Page excerpt:
The first concert was performed on the evening of 16 May 1938, by the Old Royals Association, with Anne Ziegler, Webster Booth and several other soloists.

Comedians, such as Ken Dodd, Peter Kay and Jim Davidson, have appeared at the hall.

It has also staged some sports events. Throughout much of the 1970s and 1980s professional wrestling was broadcast live from the venue on Saturday afternoons. On 16 March 2006 the venue was first utilized by the Professional Darts Corporation as it hosted Week 4 of the 2006 Premier League Darts. From 2007 the venue has staged the Grand Slam of Darts. However the tournament in 2018 was moved to Aldersley Leisure Village due to on going refurbishments at the Civic Hall. Gary Anderson, having competed every year in tournament since its conception, says he prefers the Civic Hall over the new venue. "The Civic Hall - that was the Grand Slam of Darts."

Exercise details: Can you carry on the passage about the Civic Hall past its final quoted line? None of the data has any bearing on this.

Recorded data:

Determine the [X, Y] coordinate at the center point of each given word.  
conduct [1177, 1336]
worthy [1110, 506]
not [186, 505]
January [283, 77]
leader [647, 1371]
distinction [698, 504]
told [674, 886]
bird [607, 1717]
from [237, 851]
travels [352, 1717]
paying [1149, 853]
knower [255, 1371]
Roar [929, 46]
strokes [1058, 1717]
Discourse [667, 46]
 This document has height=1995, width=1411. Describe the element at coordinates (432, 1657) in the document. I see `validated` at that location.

Response for this exercise:
There have also been some memorable concerts. The rock band the Who performed there in January 1969. Morrissey played his first solo performance at the Civic Hall on 22 December 1988. Nirvana performed "All Apologies" for the first time before a live audience at the Wulfrun Hall on 6 November 1991 and Louise Redknapp performed there on the final date of her Soft and Gentle Tour on 18 December 1997.

In 2009, the Specials played a concert at the Civic Hall as part of their 30th anniversary reunion tour; the performance was later released on DVD. The Welsh rock band Manic Street Preachers gave a concert in June 2015. It was announced in February 2023 that Siouxsie would play her first UK gig after a ten-year absence at the Civic Hall in June 2023.